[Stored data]
--- START ---

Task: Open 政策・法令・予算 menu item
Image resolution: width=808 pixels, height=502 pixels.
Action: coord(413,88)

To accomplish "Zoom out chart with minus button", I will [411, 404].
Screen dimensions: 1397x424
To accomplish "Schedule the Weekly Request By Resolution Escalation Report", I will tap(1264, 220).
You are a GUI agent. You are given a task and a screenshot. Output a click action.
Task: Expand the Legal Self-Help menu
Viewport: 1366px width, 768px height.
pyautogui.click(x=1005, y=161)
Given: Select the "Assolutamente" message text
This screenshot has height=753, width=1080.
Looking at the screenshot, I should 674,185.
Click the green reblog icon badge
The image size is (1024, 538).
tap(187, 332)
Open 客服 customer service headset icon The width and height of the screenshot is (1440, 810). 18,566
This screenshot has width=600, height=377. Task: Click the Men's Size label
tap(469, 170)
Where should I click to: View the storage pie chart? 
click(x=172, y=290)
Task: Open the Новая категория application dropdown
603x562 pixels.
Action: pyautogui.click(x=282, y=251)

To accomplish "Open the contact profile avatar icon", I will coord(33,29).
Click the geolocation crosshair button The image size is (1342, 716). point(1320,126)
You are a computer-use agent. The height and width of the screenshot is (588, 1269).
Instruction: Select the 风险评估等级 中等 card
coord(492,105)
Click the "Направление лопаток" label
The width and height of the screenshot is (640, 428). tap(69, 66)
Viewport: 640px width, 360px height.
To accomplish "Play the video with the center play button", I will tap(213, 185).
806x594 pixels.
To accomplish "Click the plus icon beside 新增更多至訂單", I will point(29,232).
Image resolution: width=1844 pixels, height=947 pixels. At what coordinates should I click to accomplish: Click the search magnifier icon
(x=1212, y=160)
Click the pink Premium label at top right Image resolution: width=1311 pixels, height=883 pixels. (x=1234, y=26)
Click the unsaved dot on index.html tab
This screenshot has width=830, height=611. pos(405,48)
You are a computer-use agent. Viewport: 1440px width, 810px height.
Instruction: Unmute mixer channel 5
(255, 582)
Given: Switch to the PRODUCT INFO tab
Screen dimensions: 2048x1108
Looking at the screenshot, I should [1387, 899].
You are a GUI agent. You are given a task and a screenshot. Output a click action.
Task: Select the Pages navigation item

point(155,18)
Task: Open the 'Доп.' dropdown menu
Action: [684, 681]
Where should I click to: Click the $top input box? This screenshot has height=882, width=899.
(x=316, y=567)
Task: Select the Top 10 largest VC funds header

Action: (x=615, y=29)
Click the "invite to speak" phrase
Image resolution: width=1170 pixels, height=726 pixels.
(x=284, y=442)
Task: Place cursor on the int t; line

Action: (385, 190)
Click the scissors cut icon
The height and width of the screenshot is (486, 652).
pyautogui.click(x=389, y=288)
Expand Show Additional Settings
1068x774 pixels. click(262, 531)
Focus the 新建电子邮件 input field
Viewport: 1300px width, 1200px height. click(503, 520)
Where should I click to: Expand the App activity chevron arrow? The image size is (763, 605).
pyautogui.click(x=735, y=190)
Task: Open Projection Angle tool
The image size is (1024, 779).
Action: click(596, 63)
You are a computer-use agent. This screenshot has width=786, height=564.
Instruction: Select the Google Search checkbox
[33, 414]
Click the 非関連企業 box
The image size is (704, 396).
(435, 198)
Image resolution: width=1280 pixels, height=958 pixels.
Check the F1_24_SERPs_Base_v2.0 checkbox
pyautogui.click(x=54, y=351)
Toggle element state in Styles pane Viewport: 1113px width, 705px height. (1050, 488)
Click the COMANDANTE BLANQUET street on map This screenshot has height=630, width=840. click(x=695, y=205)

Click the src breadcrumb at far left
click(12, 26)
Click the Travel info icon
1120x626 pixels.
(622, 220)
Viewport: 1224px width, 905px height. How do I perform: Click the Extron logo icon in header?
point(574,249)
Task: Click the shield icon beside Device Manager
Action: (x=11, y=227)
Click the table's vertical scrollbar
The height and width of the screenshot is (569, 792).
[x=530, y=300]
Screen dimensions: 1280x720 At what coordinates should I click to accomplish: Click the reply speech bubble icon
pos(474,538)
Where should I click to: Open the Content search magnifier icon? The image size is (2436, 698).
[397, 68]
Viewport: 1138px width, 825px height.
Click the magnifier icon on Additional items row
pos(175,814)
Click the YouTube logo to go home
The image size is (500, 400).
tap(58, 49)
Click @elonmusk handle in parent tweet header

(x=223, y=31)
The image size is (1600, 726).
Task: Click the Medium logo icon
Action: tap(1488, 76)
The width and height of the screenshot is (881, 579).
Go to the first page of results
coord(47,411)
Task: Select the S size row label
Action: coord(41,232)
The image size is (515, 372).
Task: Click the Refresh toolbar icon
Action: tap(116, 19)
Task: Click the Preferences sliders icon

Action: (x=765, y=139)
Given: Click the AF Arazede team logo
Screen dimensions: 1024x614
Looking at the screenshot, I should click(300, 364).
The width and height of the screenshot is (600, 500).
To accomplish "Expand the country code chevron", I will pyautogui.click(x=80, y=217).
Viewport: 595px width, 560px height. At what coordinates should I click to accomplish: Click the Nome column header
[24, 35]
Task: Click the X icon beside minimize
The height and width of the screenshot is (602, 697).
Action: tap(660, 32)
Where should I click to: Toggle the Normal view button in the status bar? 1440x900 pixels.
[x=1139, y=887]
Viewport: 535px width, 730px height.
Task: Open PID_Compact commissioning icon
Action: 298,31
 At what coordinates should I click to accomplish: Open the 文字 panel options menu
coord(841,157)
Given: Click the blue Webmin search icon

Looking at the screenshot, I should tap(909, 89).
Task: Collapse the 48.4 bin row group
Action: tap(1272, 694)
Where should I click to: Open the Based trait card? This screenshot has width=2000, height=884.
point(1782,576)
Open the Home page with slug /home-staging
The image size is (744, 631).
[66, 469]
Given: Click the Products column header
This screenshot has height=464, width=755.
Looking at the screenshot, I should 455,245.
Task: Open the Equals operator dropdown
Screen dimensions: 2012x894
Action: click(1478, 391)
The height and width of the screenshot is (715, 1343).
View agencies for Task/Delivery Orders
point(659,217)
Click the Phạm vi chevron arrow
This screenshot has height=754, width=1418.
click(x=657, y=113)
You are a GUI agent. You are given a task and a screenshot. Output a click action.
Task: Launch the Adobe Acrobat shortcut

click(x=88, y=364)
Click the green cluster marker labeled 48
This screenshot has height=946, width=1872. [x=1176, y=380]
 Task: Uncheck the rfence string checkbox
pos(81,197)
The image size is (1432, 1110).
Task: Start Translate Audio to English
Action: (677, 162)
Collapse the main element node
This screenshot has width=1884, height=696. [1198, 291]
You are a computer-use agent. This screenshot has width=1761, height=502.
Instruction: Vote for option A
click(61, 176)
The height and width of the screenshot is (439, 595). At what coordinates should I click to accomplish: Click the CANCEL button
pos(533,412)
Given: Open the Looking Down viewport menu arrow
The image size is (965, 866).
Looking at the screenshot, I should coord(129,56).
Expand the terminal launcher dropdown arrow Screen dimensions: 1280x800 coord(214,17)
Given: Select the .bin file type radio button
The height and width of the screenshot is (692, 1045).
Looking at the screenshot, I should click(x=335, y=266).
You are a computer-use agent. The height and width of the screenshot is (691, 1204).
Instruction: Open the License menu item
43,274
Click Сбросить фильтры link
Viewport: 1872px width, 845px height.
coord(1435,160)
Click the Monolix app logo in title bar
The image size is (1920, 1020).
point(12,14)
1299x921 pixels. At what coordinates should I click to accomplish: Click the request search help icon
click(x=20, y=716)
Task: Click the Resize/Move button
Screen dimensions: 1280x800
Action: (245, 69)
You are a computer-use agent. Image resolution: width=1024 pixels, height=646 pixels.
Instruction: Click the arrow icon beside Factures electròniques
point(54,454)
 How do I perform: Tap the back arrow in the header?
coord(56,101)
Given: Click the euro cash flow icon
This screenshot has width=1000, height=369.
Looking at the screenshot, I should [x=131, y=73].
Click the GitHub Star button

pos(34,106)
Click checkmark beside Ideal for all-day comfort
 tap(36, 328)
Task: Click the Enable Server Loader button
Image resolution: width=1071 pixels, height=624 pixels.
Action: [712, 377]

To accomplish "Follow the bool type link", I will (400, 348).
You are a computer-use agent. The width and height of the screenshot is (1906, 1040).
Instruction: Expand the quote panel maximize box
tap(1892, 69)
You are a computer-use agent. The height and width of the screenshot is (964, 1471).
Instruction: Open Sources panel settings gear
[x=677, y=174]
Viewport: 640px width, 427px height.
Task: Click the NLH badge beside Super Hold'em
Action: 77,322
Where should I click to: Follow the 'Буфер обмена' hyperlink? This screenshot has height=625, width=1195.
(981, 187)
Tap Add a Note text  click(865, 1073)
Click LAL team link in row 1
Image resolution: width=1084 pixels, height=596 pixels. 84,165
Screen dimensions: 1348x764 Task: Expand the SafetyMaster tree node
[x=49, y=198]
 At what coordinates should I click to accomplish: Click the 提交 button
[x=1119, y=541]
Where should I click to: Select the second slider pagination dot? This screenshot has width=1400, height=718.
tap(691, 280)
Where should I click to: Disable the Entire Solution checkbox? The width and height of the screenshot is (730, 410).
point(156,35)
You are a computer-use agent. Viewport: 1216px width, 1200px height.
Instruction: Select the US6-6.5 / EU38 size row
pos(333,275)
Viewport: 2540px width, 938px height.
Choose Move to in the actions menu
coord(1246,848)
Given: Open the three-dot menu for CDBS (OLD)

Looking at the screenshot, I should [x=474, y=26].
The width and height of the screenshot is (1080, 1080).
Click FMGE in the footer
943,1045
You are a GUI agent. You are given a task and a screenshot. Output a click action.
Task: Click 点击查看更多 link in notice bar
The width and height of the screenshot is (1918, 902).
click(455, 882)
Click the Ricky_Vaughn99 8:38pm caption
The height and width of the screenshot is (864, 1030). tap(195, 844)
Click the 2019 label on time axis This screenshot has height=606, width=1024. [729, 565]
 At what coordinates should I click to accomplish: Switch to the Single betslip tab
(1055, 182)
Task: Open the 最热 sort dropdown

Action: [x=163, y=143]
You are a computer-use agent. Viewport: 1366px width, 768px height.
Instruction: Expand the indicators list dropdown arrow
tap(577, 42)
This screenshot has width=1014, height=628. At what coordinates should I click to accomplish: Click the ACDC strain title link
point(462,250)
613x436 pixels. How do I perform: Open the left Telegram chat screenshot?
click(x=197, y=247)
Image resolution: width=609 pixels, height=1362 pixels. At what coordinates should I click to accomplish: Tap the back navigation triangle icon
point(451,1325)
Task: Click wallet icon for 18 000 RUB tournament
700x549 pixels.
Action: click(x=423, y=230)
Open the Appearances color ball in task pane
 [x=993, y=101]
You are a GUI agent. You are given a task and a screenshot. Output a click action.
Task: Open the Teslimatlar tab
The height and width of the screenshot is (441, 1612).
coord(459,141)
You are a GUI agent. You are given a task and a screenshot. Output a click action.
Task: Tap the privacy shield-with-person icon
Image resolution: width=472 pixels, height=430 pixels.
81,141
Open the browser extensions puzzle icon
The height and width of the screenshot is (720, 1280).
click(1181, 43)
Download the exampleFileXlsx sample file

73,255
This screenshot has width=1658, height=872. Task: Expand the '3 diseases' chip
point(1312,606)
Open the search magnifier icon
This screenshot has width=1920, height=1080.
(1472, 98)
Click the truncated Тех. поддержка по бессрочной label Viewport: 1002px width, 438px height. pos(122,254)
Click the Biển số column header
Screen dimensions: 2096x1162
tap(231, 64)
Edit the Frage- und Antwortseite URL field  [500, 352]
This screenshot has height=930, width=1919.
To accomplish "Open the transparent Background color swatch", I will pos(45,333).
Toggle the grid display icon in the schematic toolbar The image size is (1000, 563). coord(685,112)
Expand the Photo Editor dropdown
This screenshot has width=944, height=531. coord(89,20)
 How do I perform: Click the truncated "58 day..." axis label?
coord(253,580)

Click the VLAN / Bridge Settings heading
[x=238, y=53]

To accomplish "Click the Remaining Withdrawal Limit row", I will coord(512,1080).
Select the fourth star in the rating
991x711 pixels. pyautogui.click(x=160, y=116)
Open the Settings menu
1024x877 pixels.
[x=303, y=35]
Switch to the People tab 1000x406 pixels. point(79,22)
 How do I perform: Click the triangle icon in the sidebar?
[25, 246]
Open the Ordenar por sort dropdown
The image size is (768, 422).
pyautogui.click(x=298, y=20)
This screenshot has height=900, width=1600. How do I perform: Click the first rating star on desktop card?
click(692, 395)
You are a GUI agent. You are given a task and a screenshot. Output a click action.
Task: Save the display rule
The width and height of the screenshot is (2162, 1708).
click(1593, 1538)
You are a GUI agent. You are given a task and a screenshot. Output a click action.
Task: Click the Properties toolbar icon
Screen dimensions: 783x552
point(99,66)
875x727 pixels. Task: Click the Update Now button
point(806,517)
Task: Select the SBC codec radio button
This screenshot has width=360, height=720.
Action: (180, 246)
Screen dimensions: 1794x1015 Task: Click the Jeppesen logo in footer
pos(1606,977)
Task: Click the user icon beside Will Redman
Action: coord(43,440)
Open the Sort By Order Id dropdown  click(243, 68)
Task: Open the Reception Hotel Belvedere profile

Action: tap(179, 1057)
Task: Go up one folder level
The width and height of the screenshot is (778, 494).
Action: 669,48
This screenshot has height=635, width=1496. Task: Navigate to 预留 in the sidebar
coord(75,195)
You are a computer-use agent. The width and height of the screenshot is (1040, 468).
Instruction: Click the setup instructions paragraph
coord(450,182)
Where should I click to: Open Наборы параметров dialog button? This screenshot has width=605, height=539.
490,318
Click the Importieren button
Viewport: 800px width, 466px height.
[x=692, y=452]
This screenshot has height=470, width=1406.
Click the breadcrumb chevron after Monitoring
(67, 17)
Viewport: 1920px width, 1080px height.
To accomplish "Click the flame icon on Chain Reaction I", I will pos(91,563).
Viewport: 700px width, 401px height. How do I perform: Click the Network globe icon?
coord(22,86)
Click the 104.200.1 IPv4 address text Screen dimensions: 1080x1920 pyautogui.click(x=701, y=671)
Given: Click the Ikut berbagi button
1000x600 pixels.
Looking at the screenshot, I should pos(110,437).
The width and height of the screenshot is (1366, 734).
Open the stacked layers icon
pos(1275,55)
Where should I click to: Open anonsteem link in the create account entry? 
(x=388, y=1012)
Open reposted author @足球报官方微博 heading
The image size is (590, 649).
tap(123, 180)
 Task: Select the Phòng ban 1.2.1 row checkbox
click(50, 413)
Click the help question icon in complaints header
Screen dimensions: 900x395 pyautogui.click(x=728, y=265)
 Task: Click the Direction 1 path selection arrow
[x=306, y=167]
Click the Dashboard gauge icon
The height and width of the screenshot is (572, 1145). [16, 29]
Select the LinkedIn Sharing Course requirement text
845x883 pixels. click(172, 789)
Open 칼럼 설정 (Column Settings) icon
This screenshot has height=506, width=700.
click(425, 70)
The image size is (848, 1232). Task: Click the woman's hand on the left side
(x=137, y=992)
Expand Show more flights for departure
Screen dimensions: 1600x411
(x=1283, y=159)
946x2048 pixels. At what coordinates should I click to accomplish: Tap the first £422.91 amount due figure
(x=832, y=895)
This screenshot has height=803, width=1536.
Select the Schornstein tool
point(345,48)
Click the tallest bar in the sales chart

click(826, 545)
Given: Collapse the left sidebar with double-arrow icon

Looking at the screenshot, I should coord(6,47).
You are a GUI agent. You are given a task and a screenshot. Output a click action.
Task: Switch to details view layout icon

--- END ---

» Required action:
Every line above from the line with "Select the fourth star in the rating" to the line with "Task: Save the display rule", inclusive, must be returned exactly; no other line belongs in the reply.

» Problem solution:
Select the fourth star in the rating
991x711 pixels. pyautogui.click(x=160, y=116)
Open the Settings menu
1024x877 pixels.
[x=303, y=35]
Switch to the People tab 1000x406 pixels. point(79,22)
 How do I perform: Click the triangle icon in the sidebar?
[25, 246]
Open the Ordenar por sort dropdown
The image size is (768, 422).
pyautogui.click(x=298, y=20)
This screenshot has height=900, width=1600. How do I perform: Click the first rating star on desktop card?
click(692, 395)
You are a GUI agent. You are given a task and a screenshot. Output a click action.
Task: Save the display rule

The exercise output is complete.